Proposed Accounting Rule For Impairment ‘Too Complex’ For CUs

NORWALK, Conn. – Credit unions are telling the Financial Accounting Standards Board a proposed rule setting aside potential losses for impaired assets is too complex and will do little to explain a credit union’s financial condition to regulators and members.

“Overall, we believe the proposal introduces more complexity with limited value, increasing the cost to comply especially for smaller institutions,” Beverly Rutherford, vice president compliance for Virginia CU, told the FASB in a comment letter on the proposal.

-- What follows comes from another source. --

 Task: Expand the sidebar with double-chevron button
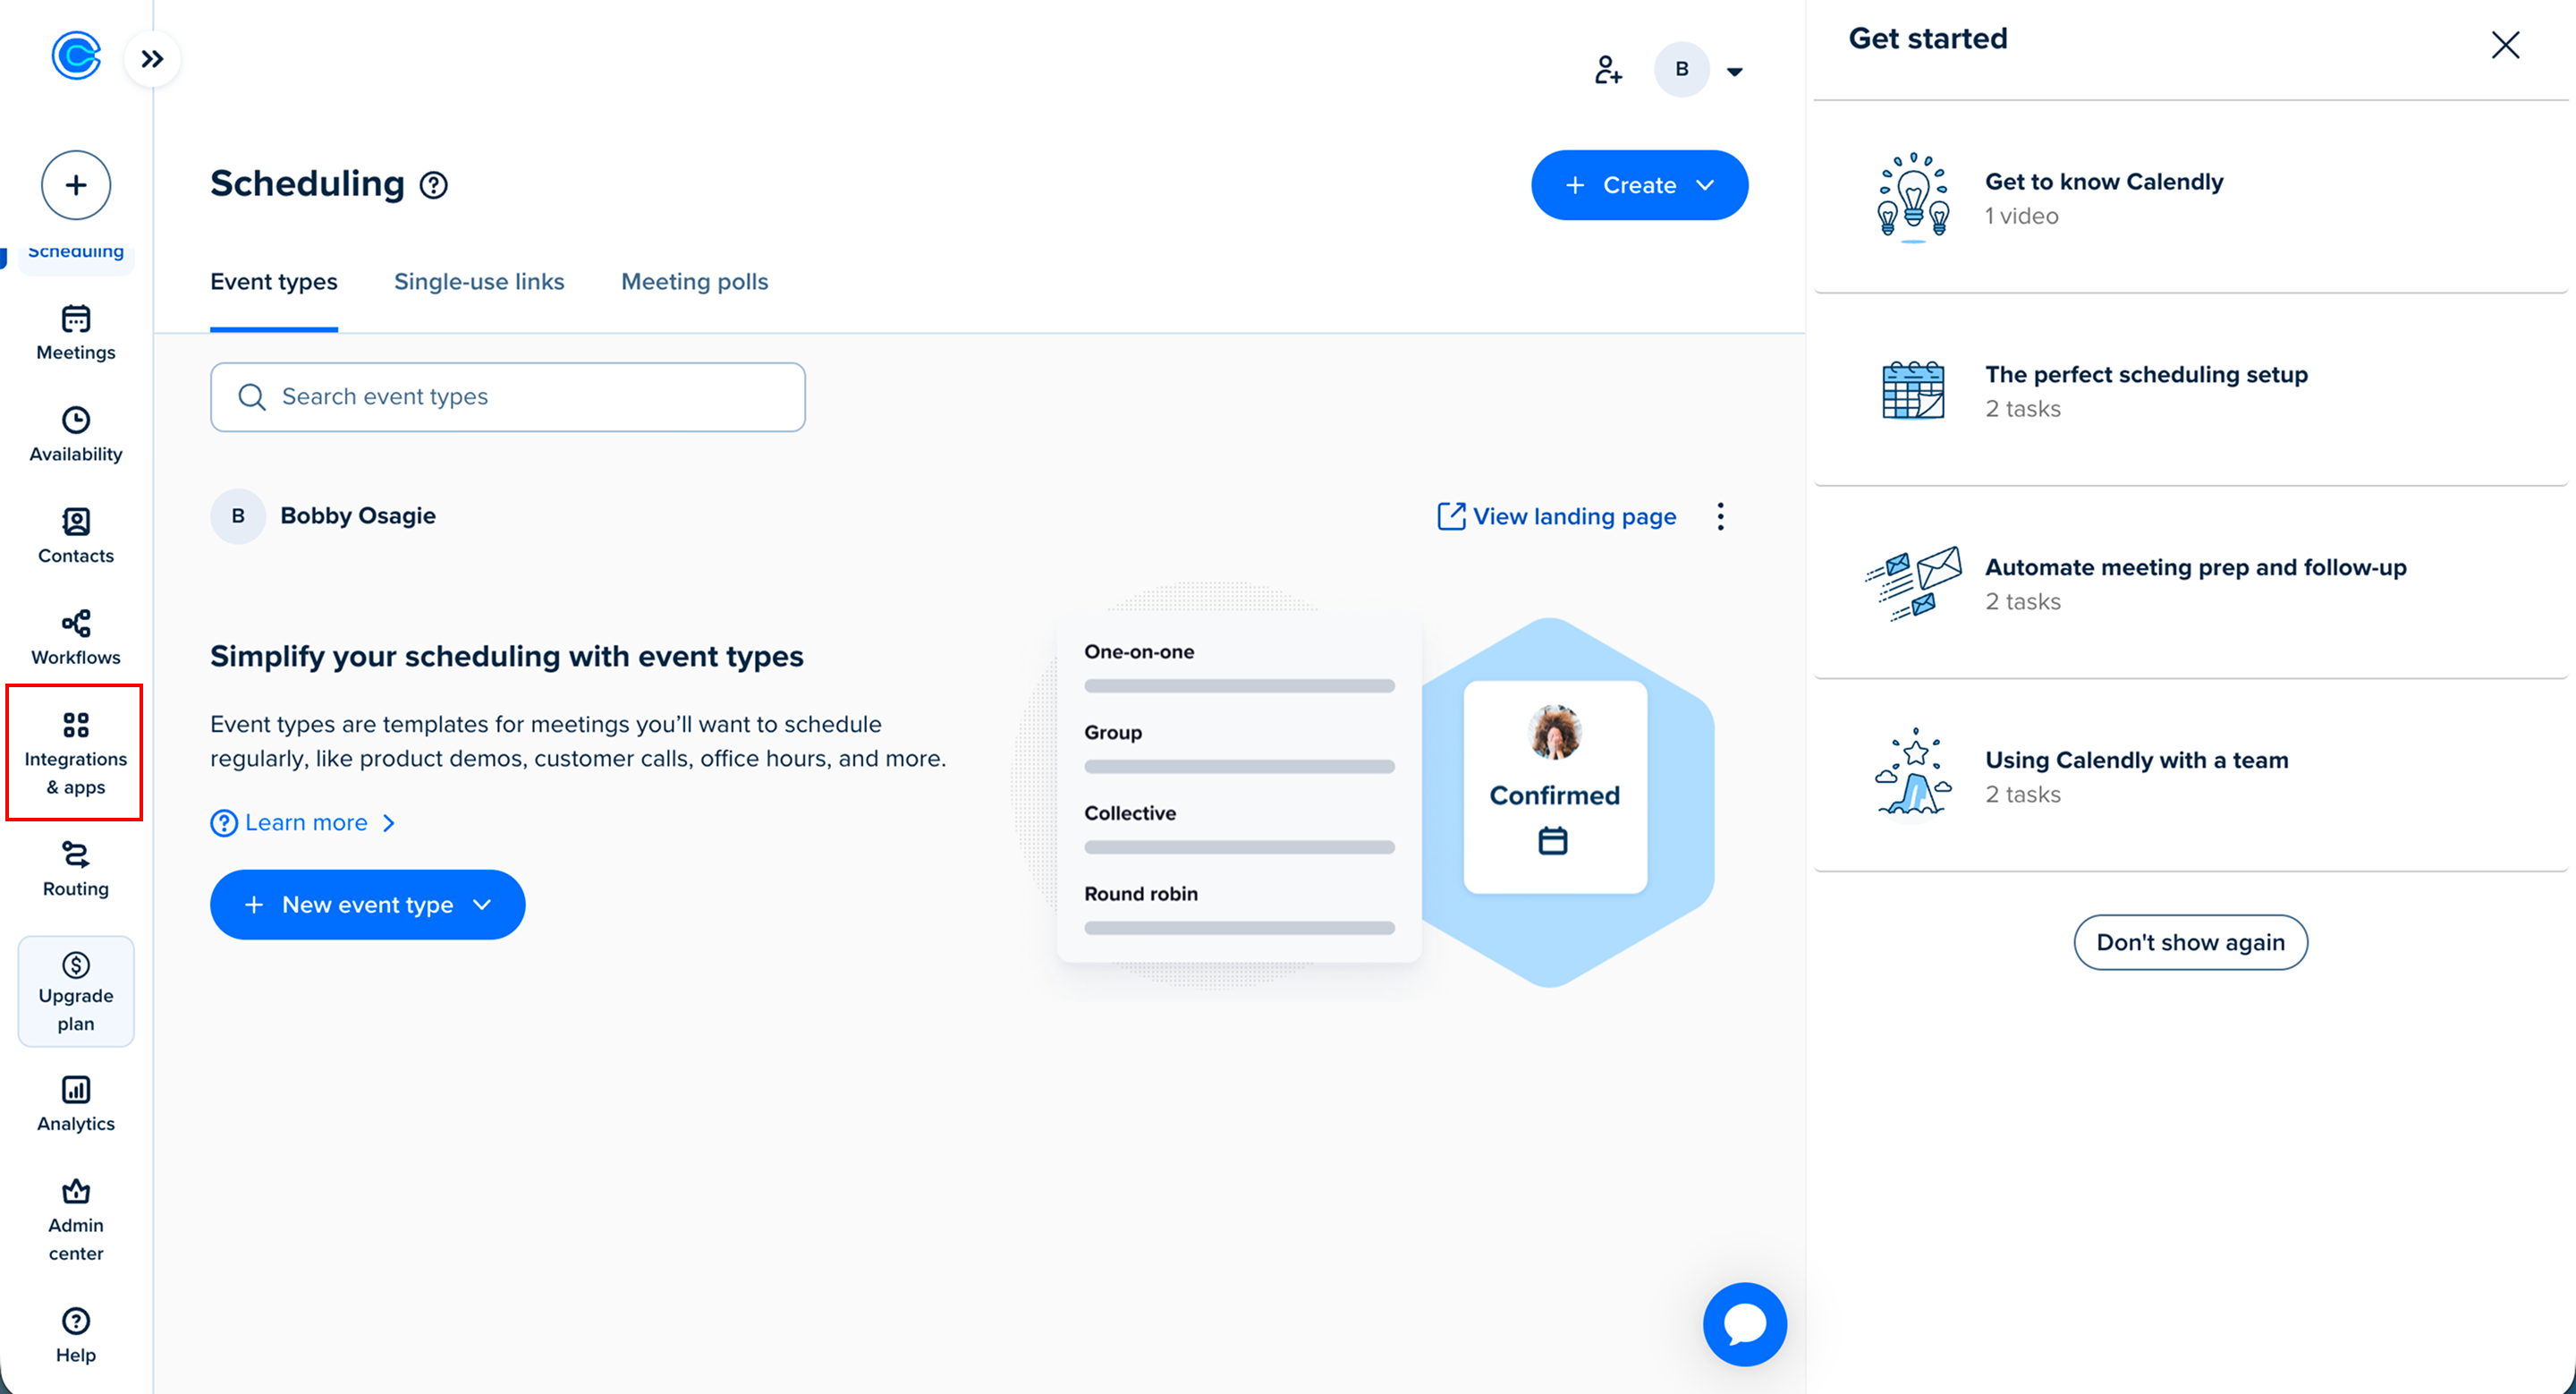(x=152, y=59)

The proposal would require an entity to estimate the amount of any cash flows it does not expect to collect over the life of the financial instrument and recognize a related amount of credit losses within the same reporting period. This is aimed at ensuring that an allowance account is sufficient to cover all estimated credit losses.

Virginia CU’s Rutherford told FASB the approach, “simply makes it more complicated and overall will just require institutions to hold an overall higher allowance balance.” This will put downward pressure on earnings and capital during an implementation period, she added.

CUNA opposes the impairment proposal, saying it is inappropriate “to require an entity to immediately recognize all credit losses regardless of the entity’s assessment of the credit quality of the assets.”

The proposed rule, wrote Luke Martone, assistant general counsel at CUNA, “would require entities to estimate the lifetime expected losses on open portfolios of assets. We are concerned that many smaller reporting entities lack the ability to accurately estimate the expected losses for these assets.”

“On a more basic level,” wrote the CUNA counsel, “we question what, if any, benefit to a credit union’s members or its regulator would be achieved by establishing open portfolio-specific impairment guidance.”

The Pennsylvania CU Association said the FASB proposal will do little to lower the risk profile of credit unions, as NCUA and Congress have heightened their own supervisory and monitoring tools over the past few years. “We assert that the benefit of the newer model does not outweigh the compliance burdens to execute it,” Jim McCormack, president of the Pennsylvania league, wrote in his comment letter.